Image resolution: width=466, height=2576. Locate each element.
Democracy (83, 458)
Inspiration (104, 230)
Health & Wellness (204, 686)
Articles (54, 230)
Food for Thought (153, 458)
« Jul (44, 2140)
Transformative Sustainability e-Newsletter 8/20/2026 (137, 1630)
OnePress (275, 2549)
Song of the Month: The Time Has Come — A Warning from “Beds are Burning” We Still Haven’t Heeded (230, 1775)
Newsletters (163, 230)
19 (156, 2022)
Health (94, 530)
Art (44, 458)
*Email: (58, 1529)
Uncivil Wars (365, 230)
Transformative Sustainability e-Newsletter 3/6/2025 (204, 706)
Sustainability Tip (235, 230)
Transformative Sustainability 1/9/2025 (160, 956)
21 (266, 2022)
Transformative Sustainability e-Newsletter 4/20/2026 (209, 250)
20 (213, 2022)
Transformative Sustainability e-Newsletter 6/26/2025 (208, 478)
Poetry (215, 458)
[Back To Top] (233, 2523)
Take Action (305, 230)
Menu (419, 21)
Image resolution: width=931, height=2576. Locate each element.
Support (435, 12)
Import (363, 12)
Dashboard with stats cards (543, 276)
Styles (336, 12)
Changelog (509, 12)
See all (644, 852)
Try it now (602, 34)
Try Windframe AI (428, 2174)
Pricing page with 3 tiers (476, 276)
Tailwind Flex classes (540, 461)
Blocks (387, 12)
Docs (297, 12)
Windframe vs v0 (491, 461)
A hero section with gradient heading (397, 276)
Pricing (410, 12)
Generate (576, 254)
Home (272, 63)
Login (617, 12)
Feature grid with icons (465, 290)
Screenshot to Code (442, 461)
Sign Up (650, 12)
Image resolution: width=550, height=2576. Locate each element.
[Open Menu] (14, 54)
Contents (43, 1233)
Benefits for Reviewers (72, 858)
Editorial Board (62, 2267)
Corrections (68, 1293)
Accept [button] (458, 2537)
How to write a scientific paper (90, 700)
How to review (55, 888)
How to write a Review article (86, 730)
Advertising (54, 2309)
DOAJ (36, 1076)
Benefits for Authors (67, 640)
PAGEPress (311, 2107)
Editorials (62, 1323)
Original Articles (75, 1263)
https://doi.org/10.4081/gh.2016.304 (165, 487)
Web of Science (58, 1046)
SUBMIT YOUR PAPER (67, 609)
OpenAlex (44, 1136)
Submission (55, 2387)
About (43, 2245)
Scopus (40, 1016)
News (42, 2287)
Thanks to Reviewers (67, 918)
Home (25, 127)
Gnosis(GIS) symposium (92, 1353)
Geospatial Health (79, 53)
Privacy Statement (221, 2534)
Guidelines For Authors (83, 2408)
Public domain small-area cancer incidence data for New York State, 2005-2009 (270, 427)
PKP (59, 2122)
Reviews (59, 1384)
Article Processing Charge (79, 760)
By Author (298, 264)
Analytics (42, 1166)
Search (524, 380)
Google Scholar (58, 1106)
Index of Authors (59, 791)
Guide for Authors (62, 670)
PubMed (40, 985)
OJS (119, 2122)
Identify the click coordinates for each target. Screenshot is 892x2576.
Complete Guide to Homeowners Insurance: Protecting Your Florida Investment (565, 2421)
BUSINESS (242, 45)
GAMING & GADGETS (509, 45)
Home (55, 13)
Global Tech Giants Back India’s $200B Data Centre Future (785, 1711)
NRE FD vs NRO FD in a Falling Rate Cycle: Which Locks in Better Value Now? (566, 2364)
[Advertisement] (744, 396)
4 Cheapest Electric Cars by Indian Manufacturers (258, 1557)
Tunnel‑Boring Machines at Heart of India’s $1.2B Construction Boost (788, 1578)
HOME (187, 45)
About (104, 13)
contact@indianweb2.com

☆ ☆ ☆ ☆ ☆

PROBLEM TO WORK ON —
Set down all the data exactly as given.

RESPONSE —
Image resolution: width=466, height=2576. Locate each element.
Democracy (83, 458)
Inspiration (104, 230)
Health & Wellness (204, 686)
Articles (54, 230)
Food for Thought (153, 458)
« Jul (44, 2140)
Transformative Sustainability e-Newsletter 8/20/2026 (137, 1630)
OnePress (275, 2549)
Song of the Month: The Time Has Come — A Warning from “Beds are Burning” We Still Haven’t Heeded (230, 1775)
Newsletters (163, 230)
19 (156, 2022)
Health (94, 530)
Art (44, 458)
*Email: (58, 1529)
Uncivil Wars (365, 230)
Transformative Sustainability e-Newsletter 3/6/2025 (204, 706)
Sustainability Tip (235, 230)
Transformative Sustainability 1/9/2025 (160, 956)
21 (266, 2022)
Transformative Sustainability e-Newsletter 4/20/2026 (209, 250)
20 (213, 2022)
Transformative Sustainability e-Newsletter 6/26/2025 (208, 478)
Poetry (215, 458)
[Back To Top] (233, 2523)
Take Action (305, 230)
Menu (419, 21)
Image resolution: width=931, height=2576. Locate each element.
Support (435, 12)
Import (363, 12)
Dashboard with stats cards (543, 276)
Styles (336, 12)
Changelog (509, 12)
See all (644, 852)
Try it now (602, 34)
Try Windframe AI (428, 2174)
Pricing page with 3 tiers (476, 276)
Tailwind Flex classes (540, 461)
Blocks (387, 12)
Docs (297, 12)
Windframe vs v0 (491, 461)
A hero section with gradient heading (397, 276)
Pricing (410, 12)
Generate (576, 254)
Home (272, 63)
Login (617, 12)
Feature grid with icons (465, 290)
Screenshot to Code (442, 461)
Sign Up (650, 12)
Image resolution: width=550, height=2576. Locate each element.
[Open Menu] (14, 54)
Contents (43, 1233)
Benefits for Reviewers (72, 858)
Editorial Board (62, 2267)
Corrections (68, 1293)
Accept [button] (458, 2537)
How to write a scientific paper (90, 700)
How to review (55, 888)
How to write a Review article (86, 730)
Advertising (54, 2309)
DOAJ (36, 1076)
Benefits for Authors (67, 640)
PAGEPress (311, 2107)
Editorials (62, 1323)
Original Articles (75, 1263)
https://doi.org/10.4081/gh.2016.304 (165, 487)
Web of Science (58, 1046)
SUBMIT YOUR PAPER (67, 609)
OpenAlex (44, 1136)
Submission (55, 2387)
About (43, 2245)
Scopus (40, 1016)
News (42, 2287)
Thanks to Reviewers (67, 918)
Home (25, 127)
Gnosis(GIS) symposium (92, 1353)
Geospatial Health (79, 53)
Privacy Statement (221, 2534)
Guidelines For Authors (83, 2408)
Public domain small-area cancer incidence data for New York State, 2005-2009 (270, 427)
PKP (59, 2122)
Reviews (59, 1384)
Article Processing Charge (79, 760)
By Author (298, 264)
Analytics (42, 1166)
Search (524, 380)
Google Scholar (58, 1106)
Index of Authors (59, 791)
Guide for Authors (62, 670)
PubMed (40, 985)
OJS (119, 2122)
Identify the click coordinates for each target. Screenshot is 892x2576.
Complete Guide to Homeowners Insurance: Protecting Your Florida Investment (565, 2421)
BUSINESS (242, 45)
GAMING & GADGETS (509, 45)
Home (55, 13)
Global Tech Giants Back India’s $200B Data Centre Future (785, 1711)
NRE FD vs NRO FD in a Falling Rate Cycle: Which Locks in Better Value Now? (566, 2364)
[Advertisement] (744, 396)
4 Cheapest Electric Cars by Indian Manufacturers (258, 1557)
Tunnel‑Boring Machines at Heart of India’s $1.2B Construction Boost (788, 1578)
HOME (187, 45)
About (104, 13)
contact@indianweb2.com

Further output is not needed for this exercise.